23.01.202416:30

SCO2OP-TES: rivoluzionare lo stoccaggio energetico

4,7 milioni di euro per il progetto Horizon Europe che vede coinvolto il professor Giacomo Persico


Rivoluzionare lo stoccaggio energetico nell'ambito della transizione verso fonti di energia rinnovabile. È questo l’obiettivo del progetto Horizon Europe SCO2OP-TES, che porterà allo sviluppo e alla validazione di una innovativa configurazione di "Carnot Battery".

Il progetto durerà quattro anni e avrà un budget totale di circa 4,7 milioni di euro. Vedrà coinvolto il professor Giacomo Persico del Dipartimento di Energia, affiancato dal suo team, oltre a 16 partner provenienti da 10 paesi europei.

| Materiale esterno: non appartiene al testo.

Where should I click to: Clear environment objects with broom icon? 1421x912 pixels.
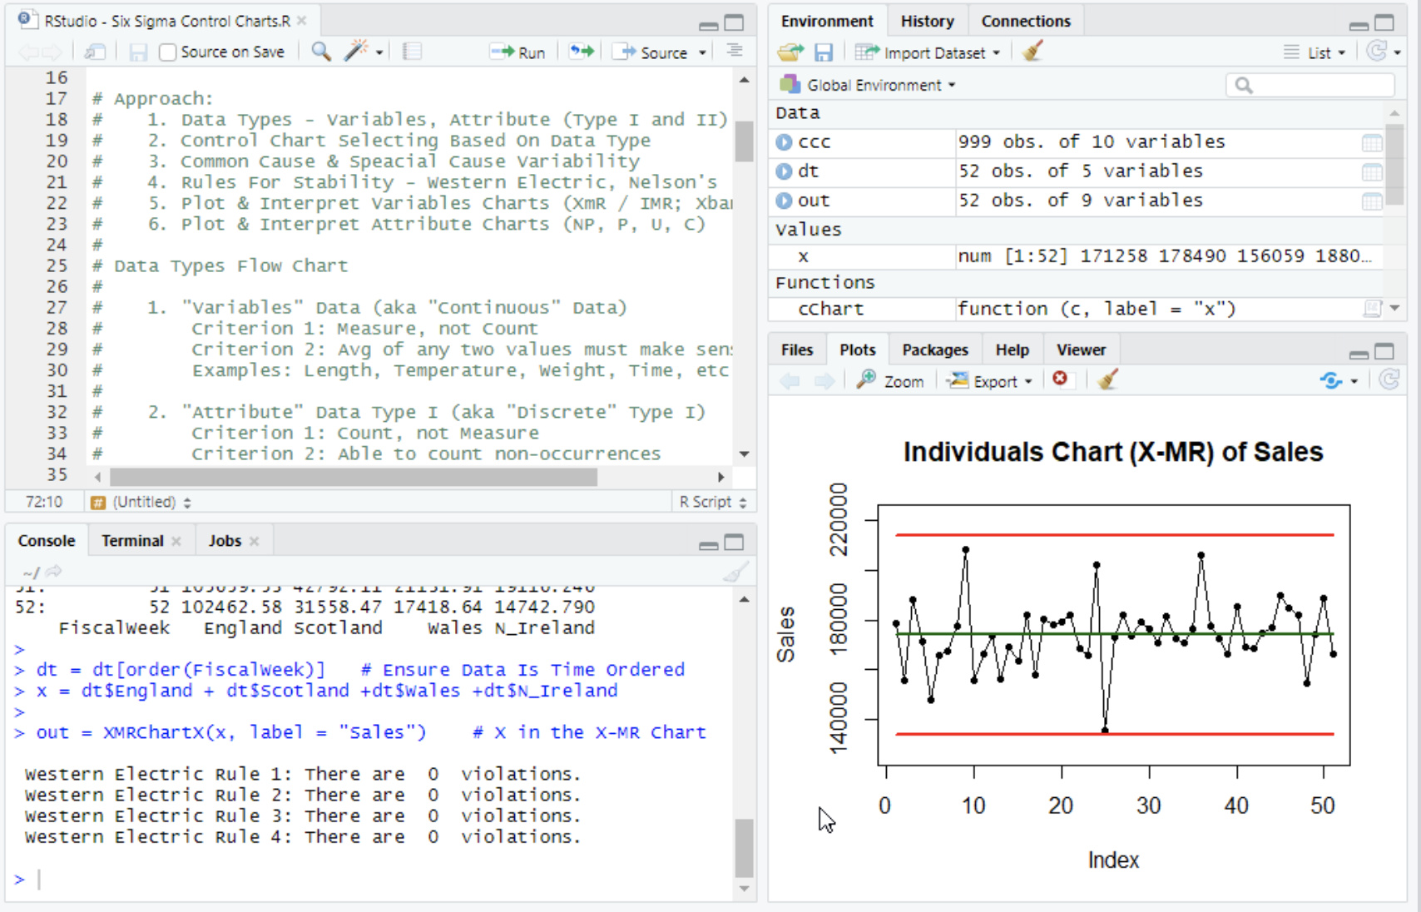tap(1032, 52)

L'iniziativa SCO2OP-TES è parte della strategia dell'Unione Europea per ridurre le emissioni nei settori energetici e industriali, e si inserisce nell'ambito del Piano REPowerEU, che mira a raggiungere un'installazione di capacità di energia rinnovabile pari a 1236 GW entro il 2030.

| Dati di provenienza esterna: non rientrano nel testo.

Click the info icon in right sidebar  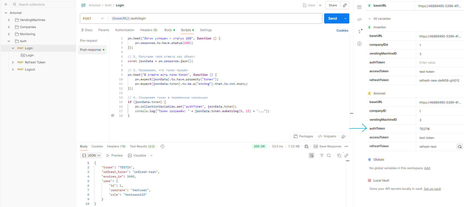coord(359,44)
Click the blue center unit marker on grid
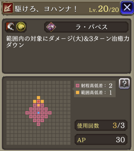Image resolution: width=134 pixels, height=151 pixels. [x=38, y=113]
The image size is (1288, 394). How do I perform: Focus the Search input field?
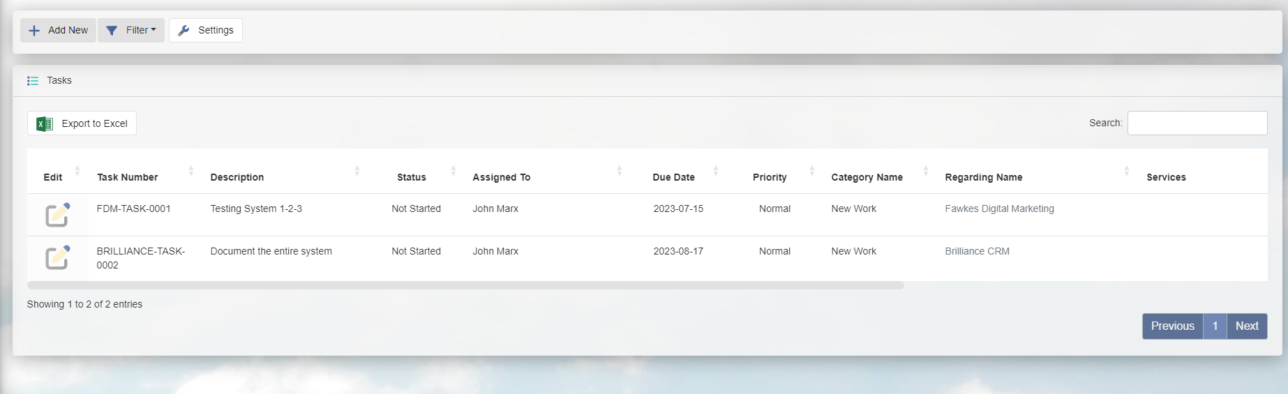pos(1197,123)
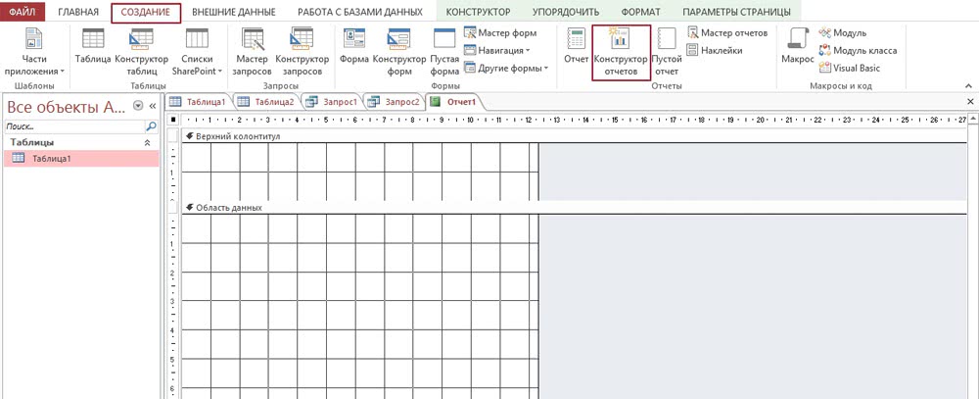
Task: Click the navigation pane search field
Action: [73, 126]
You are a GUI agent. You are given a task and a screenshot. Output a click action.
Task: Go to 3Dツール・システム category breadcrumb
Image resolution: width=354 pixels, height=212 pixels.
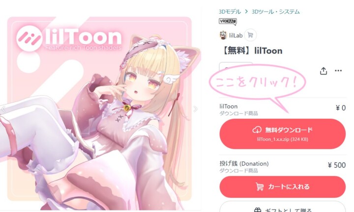276,11
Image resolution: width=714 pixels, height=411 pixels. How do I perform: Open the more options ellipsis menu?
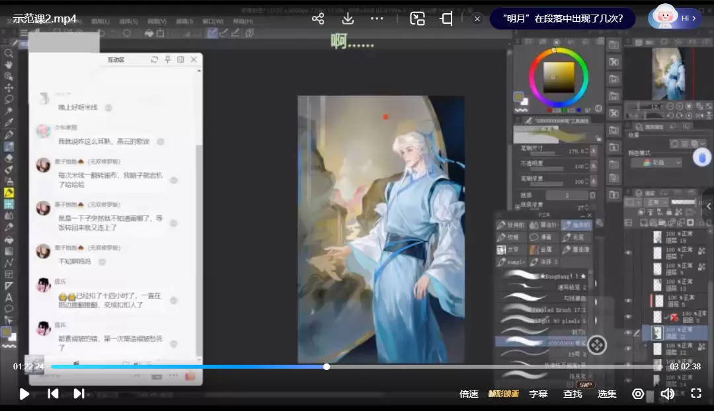[377, 19]
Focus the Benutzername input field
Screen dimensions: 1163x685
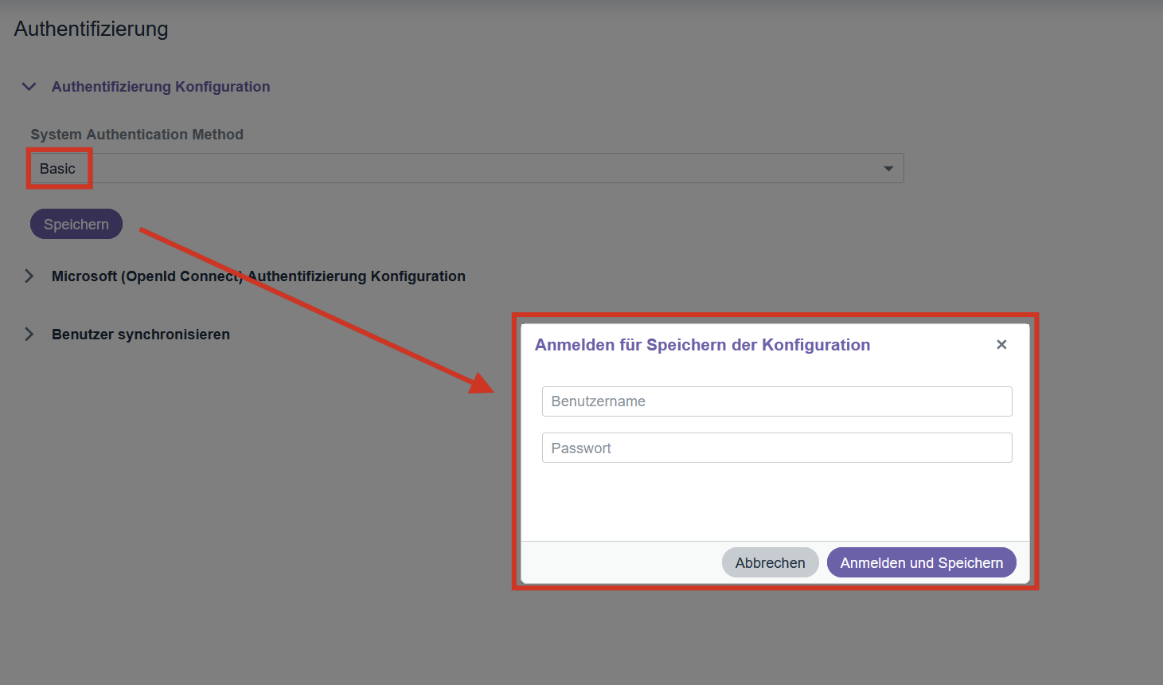tap(776, 401)
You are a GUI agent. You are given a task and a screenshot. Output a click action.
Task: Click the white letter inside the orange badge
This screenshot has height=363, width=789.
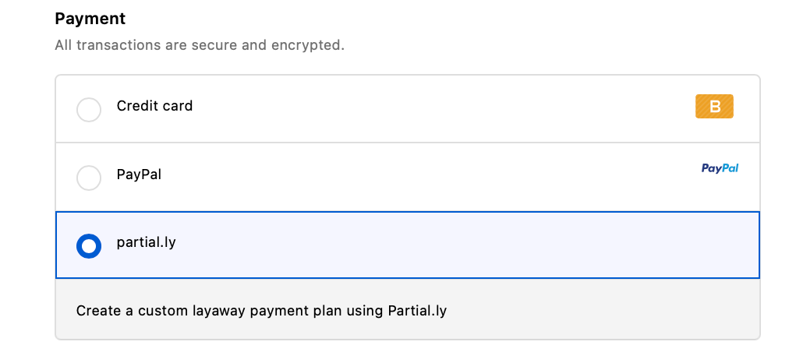coord(714,107)
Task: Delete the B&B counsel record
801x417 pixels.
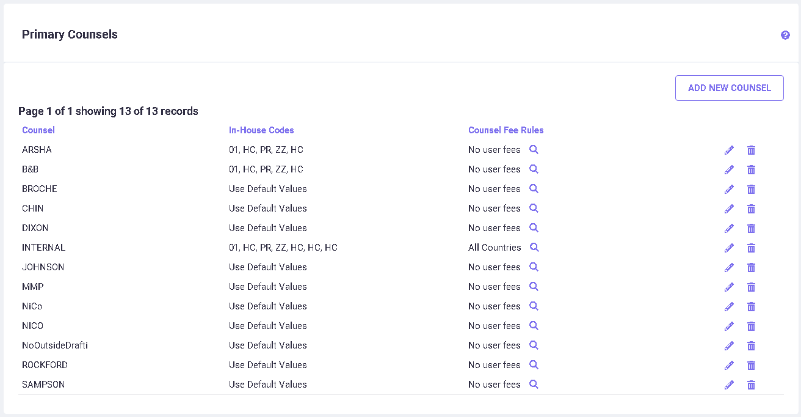Action: [751, 170]
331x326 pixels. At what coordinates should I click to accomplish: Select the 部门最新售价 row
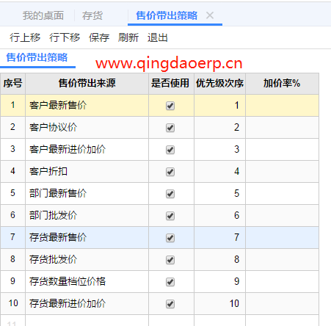point(159,194)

Il nostro coinvolgimento in questo progetto è un passo significativo verso lo sviluppo di soluzioni innovative per lo stoccaggio energetico.

ha spiegato Giacomo Persico.

L'Europa si trova di fronte alla sfida non solo di convertire in modo efficiente grandi quantità di energia da fonti rinnovabili, ma anche di garantire stabilità nelle forniture energetiche e continuità di sfruttamento in ogni momento dell'anno. Le attuali soluzioni di stoccaggio, come le batterie ed i sistemi power-to-hydrogen, non sono al momento sufficienti a coprire alcuni servizi specifici di flessibilità di rete elettrica, che solo sistemi energetici basati cu cicli termodinamici diretti e inversi operanti con turbomacchine sono in grado di fornire.

Il progetto SCO2OP-TES mira a sviluppare e convalidare la prossima generazione di soluzioni di stoccaggio energetico ‘Power-to-Heat-to-Power’ (P2H2P).

Al centro ci sarà lo sviluppo di una nuova tipologia di "Carnot Battery” (batteria di Carnot), basata sulla combinazione di cicli termodinamici diretti e inversi operanti con anidride carbonica in condizioni supercritiche. Sarà in grado di convogliare nel processo di stoccaggio energetico anche il calore disponibile da fonti rinnovabili termiche o il calore di scarto da processi industriali e da centrali elettriche, così da garantire un’elevatissima efficienza energetica di carica e scarica, rendendo al contempo più efficace l’interazione tra la gli impianti industriali e la rete elettrica.

Un progetto che mira a realizzare e testare un impianto pilota per convalidare la tecnologia in un ambiente industrialmente rilevante, e studiarne quindi l’applicazione in impianti di grande taglia.

Il contributo del gruppo di ricerca del Politecnico sarà cruciale: sviluppare e mettere a disposizione tecniche innovative, basate sull'Intelligenza Artificiale, per il disegno e l'ottimizzazione delle turbomacchine installate nel sistema, operanti con CO2 in condizioni supercritiche ad alta temperatura.

Lo studio porterà, quindi, alla realizzazione e alla validazione sperimentale di macchine fortemente innovative, di grande rilevanza per il futuro successo di sistemi di accumulo energetico a lungo termine e di grande scala.

La collaborazione con altri partner europei ci permetterà di sviluppare, applicare e validare le tecniche di Intelligenza Artificiale su cui da anni lavoriamo per il progetto e l’ottimizzazione multi-disciplinare delle turbomacchine operanti con CO2 supercritica, contribuendo così in modo rilevante alla transizione verso fonti di energia rinnovabile su larga scala.